Einige meinen, durch dieses 2-Kassen-System bleiben die Spitzenmediziner im Land, weil sie so mehr verdienen.

Das ist wohl der größte Unsinn! Niemand würde fliehen, wenn mehr Gerechtigkeit eintritt.

Sie sind für eine strikte Trennung von Privatkliniken und öffentlichen Spitälern?

Ich würde sogar so weit gehen zu sagen, es soll sich jeder Arzt entscheiden: Will er privat arbeiten, dann soll er dort hingehen; er darf aber nicht gleichzeitig da und dort sein.

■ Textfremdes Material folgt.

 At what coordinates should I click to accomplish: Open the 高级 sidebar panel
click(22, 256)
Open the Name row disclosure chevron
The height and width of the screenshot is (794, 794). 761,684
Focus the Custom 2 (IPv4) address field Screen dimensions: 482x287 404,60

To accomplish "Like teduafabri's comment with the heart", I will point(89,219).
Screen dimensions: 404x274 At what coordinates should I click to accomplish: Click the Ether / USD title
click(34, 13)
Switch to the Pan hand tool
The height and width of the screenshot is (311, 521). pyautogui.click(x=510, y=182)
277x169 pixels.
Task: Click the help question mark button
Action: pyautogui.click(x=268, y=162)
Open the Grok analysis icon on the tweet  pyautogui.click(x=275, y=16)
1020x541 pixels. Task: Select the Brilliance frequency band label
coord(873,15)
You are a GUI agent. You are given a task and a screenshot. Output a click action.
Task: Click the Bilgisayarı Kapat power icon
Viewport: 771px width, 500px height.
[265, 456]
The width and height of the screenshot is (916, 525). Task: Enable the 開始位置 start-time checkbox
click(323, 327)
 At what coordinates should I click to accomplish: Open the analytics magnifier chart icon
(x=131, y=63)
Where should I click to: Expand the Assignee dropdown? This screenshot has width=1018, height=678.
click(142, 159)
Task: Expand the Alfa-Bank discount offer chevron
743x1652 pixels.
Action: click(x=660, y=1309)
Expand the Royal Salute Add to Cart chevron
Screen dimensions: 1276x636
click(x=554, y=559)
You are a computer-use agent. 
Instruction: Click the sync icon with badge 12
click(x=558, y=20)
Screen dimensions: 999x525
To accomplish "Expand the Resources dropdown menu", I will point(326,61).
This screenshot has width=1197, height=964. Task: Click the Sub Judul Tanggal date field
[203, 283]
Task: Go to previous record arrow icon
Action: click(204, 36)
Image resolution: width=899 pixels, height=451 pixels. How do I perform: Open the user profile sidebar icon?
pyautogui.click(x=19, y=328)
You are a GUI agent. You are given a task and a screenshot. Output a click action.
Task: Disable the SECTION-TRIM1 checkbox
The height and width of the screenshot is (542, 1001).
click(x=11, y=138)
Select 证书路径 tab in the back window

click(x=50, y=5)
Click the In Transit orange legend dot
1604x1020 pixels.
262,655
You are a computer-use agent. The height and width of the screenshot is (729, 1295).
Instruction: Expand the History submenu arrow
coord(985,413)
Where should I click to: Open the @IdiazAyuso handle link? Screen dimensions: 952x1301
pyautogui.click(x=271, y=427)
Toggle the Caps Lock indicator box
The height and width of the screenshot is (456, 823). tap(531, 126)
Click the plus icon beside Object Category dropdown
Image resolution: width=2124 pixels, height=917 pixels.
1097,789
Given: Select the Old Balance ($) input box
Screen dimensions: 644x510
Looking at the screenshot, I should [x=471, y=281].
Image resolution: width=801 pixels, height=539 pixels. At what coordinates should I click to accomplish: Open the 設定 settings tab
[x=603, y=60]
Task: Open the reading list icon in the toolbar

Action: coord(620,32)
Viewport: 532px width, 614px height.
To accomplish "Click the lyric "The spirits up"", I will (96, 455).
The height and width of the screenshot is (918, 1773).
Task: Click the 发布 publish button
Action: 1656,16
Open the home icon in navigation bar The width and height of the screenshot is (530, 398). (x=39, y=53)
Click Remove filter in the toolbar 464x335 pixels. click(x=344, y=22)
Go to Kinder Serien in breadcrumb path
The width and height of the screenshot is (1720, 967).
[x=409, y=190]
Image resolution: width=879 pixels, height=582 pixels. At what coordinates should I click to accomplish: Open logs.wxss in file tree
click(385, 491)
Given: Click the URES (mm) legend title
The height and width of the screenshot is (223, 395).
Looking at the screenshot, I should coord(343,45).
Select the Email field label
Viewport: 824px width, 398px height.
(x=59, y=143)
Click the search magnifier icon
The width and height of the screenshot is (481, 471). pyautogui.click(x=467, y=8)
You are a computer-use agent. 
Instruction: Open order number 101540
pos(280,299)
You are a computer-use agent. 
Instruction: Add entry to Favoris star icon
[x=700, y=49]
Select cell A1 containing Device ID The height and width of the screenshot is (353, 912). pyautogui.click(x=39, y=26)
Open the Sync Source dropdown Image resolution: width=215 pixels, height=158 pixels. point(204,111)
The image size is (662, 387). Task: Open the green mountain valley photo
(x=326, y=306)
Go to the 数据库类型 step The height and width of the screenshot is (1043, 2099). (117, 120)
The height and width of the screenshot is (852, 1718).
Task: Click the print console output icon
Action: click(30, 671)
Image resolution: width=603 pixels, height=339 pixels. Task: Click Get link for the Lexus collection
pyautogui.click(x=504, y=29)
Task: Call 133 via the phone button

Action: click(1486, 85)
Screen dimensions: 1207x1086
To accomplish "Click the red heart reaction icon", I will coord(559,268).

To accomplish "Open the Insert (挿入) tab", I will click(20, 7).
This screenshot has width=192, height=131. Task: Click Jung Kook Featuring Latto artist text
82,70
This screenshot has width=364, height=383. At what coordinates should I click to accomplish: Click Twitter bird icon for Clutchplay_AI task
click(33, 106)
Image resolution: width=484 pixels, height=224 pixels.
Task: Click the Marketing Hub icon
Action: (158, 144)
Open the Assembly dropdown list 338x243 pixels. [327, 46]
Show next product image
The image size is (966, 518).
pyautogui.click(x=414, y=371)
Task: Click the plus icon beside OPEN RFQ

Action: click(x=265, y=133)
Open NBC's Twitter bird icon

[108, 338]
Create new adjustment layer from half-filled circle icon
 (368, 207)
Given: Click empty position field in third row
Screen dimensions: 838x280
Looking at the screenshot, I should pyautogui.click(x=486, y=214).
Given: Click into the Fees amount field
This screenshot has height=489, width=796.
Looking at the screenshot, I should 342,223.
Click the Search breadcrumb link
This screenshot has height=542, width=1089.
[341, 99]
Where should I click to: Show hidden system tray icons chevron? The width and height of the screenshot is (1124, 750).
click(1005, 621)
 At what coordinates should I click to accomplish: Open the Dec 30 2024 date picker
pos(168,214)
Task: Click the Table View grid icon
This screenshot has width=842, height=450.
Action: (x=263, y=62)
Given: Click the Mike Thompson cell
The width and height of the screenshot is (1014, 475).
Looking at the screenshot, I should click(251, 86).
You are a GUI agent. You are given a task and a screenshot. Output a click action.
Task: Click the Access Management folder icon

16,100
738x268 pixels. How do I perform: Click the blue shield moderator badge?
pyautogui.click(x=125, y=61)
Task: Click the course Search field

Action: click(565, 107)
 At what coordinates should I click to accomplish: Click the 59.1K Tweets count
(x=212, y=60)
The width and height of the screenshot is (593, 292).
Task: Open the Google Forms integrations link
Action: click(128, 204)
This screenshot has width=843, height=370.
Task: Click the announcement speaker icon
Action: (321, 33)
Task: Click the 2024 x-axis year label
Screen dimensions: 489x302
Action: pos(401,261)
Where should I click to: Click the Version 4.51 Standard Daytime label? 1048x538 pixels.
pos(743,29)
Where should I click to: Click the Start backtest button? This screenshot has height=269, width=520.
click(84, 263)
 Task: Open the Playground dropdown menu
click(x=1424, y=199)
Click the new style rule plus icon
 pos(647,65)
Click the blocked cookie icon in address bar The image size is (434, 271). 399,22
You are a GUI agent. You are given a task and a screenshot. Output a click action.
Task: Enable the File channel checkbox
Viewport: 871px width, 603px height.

Was ist Ihr dringendster Wunsch an eine neue Bundesregierung?

Dass das Grundrecht auf Heilung, Behandlung und Pflege in der Verfassung verankert wird. Das würde viel verändern - denn der, der diese Garantie gibt, müsste auch für die Einrichtungen sorgen.

Zur Person

Werner Vogt, geboren 1938 in Landeck (Tirol), arbeitete als Unfallchirurg und kritischer Publizist (Sozialstaat-Volksbegehren). Er half bei der Aufdeckung der NS-Gräuel am Spiegelgrund mit. Nach dem Pflegeskandal in Lainz wurde er 2003 Pflege-Ombudsmann.